Tenho o hábito de dormir cedo, mas volta e meia, à meia noite, me acontecem coisas inesperadas. O que fazer? 

Eu entrevi, num episódio muito rápido e intenso que vivenciei, o estranho imponderável  que pontua a vida, e por isso esse post se chama a pessoa mais encantadora que conheci ano passado. Não foi a mais interessante, a mais inteligente, a mais bonita, a mais qualquer coisa que se diz, quando isso é possível, ao se conhecer uma pessoa, pois a frustração também entra no rol das adjetivações. Encantador(a) é outra coisa, é uma raridade. 

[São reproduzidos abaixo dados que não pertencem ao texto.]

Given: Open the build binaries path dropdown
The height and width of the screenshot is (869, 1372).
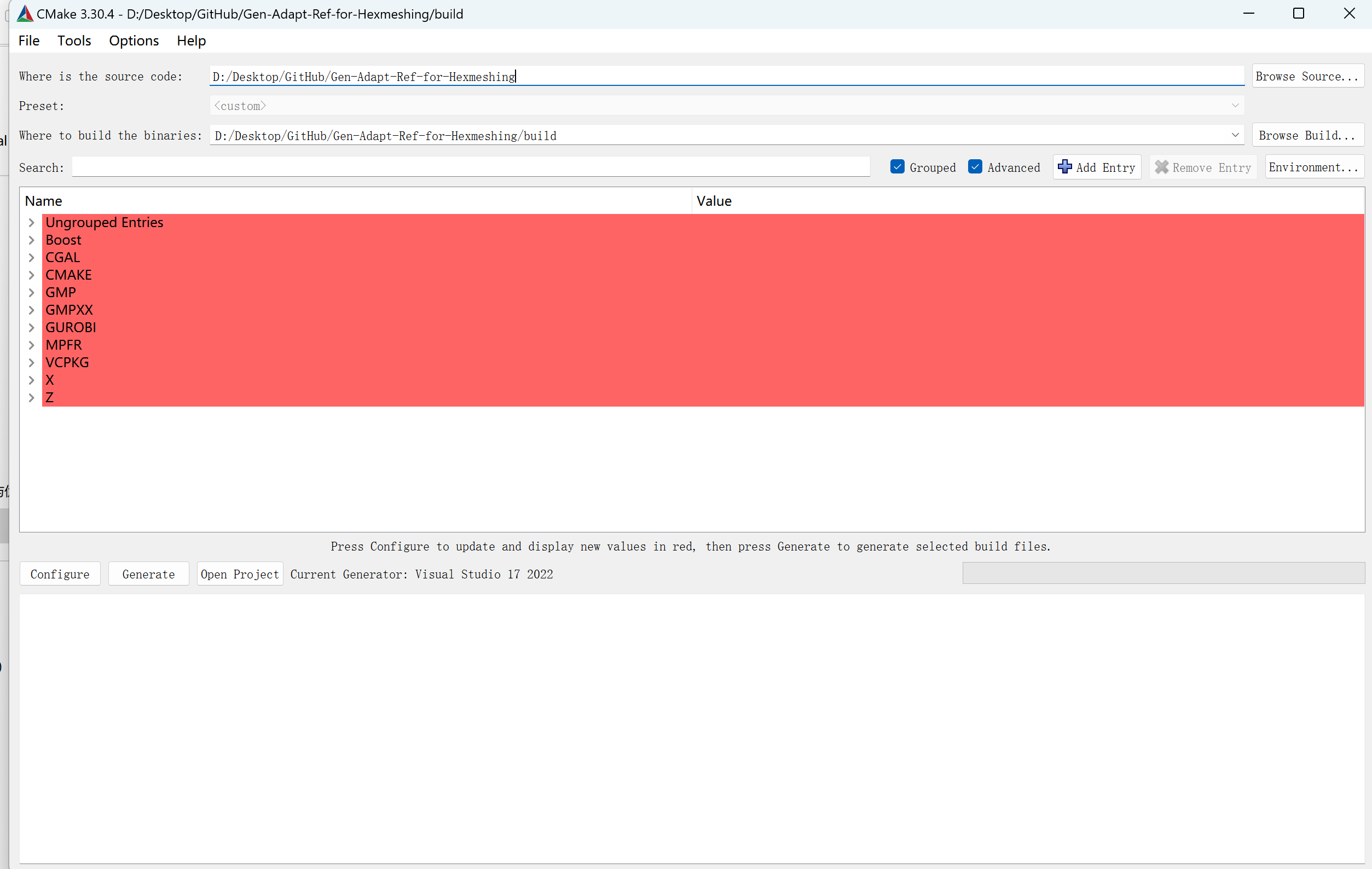Looking at the screenshot, I should [1235, 135].
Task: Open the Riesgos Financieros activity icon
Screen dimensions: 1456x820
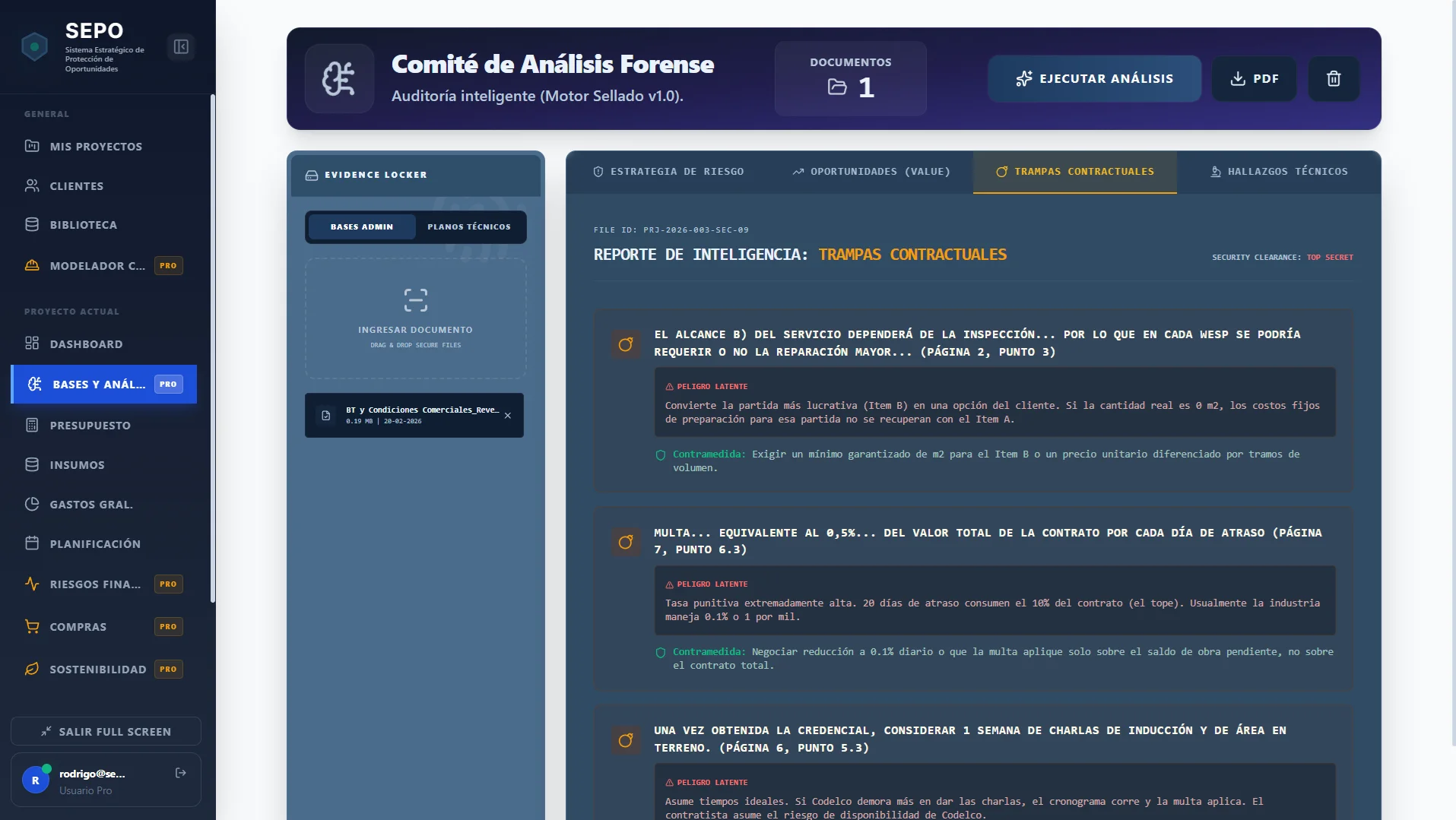Action: 31,584
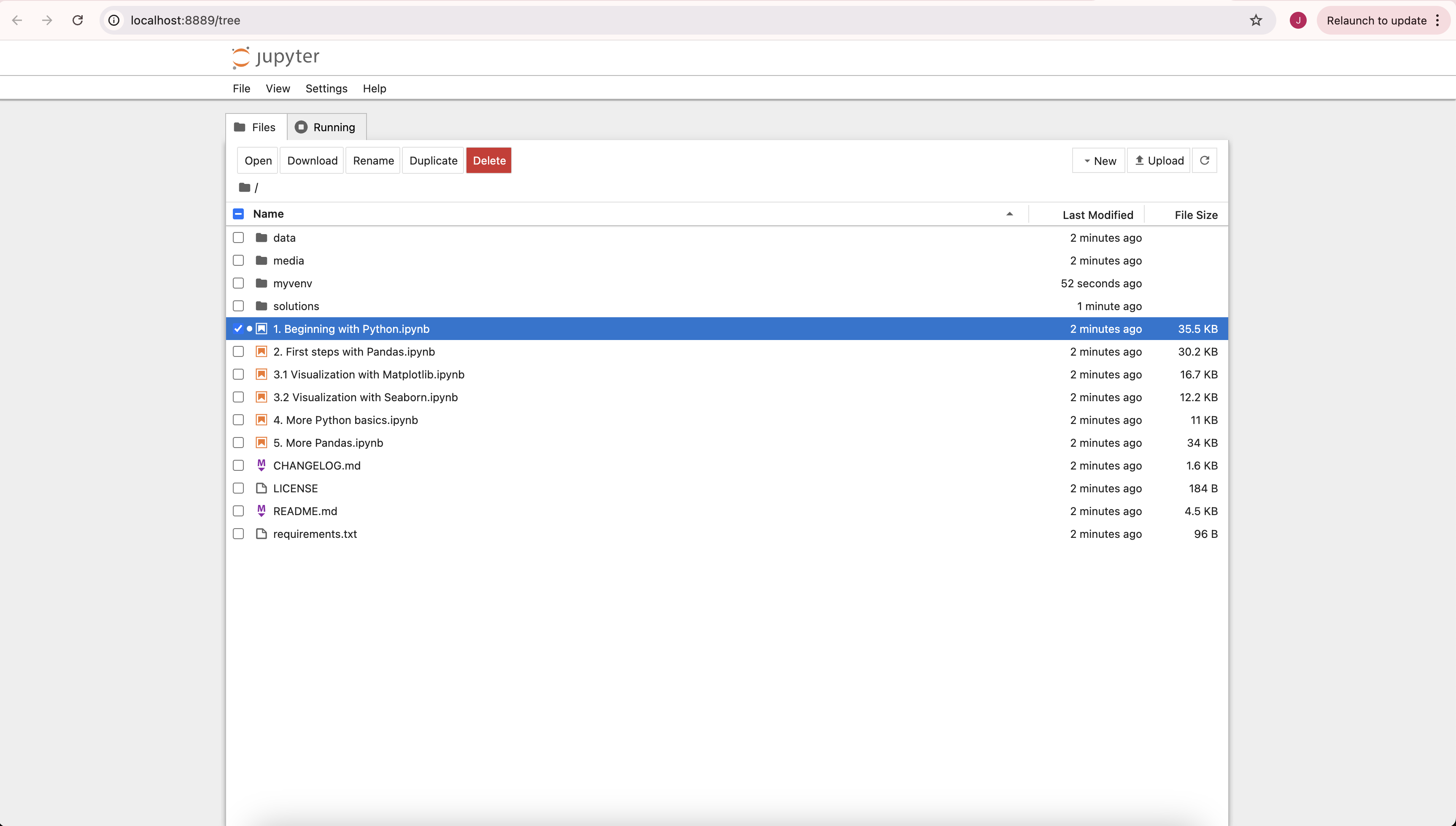Click the Jupyter logo

[x=276, y=57]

A pessoa mais encantadora que conheci ano passado foi um médico que me atendeu numa situação muito delicada, e mesmo eu já escrevi sobre isso aqui, logo que a coisa se deu. Mas como naquele conto "A quinta história", da Clarice Lispector, outras versões são possíveis. Esta é a segunda história. Encontrando-me em viagem ao interior de Goiás, entre o final de outubro e o início de novembro, numa excursão turística à Chapada dos Veadeiros, eis que meu corpo sucumbiu ao esforço, e caí de cama, longe de casa. À meia noite acordo, olho espantada para o relógio, e saio do quarto da pousada em busca de ajuda. Nisso uma vizinha de quarto me vê e pergunta o que tenho, o que me faz imediatamente cair num pranto que dava bem a medida do meu desamparo. Eu não sabia o que eu tinha, mas sabia o que sentia, algo acentuado pelo medo. É incrível minha capacidade de angariar a simpatia de desconhecidos. O auxílio veio, foi brotando gente daqui e dali. Uma dessas pessoas era o médico. Não sei o que ele viu em meu choro, certamente medo, o fato é que ele começou a falar, sem parar, se movimentando e brincando, as coisas mais disparatadas e estranhas, que me pareciam vindas de uma esfera até então estranha ao meu saber, letrado ou não, à minha vivência mais urbana que rural. Alguma coisa que remetia ao universo de Guimarães Rosa. Ali, lá, à meia noite de uma noite chuvosa, entre desconhecidos que cuidavam de mim sem nenhuma obrigação ou interesse, eu estava adentrando alguma fronteira, que só quem chegou perto pode saber o que é. E de repente então eu parei de chorar e percebi o médico, e percebi um ser que eu só posso chamar de encantador. O que se passou ali eu não sei, pouco do que ele disse minha memória reteve. Mas alguma coisa se passou. Fui medicada, e a própria vizinha me levou de volta ao quarto, com todo o cuidado. Aí ela disse uma coisa que tem a ver com esse meu dom de angariar a simpatia de desconhecidos. Ela disse algo assim: você nunca vai estar sozinha. Há uma legião de pessoas no mundo, desconhecidas, incógnitas, inesperadas, surpreendentes. Muitas vezes, esse desconhecimento ajuda mais que a familiaridade. Aliás, A legião estrangeira é o título de um livro da Clarice Lispector.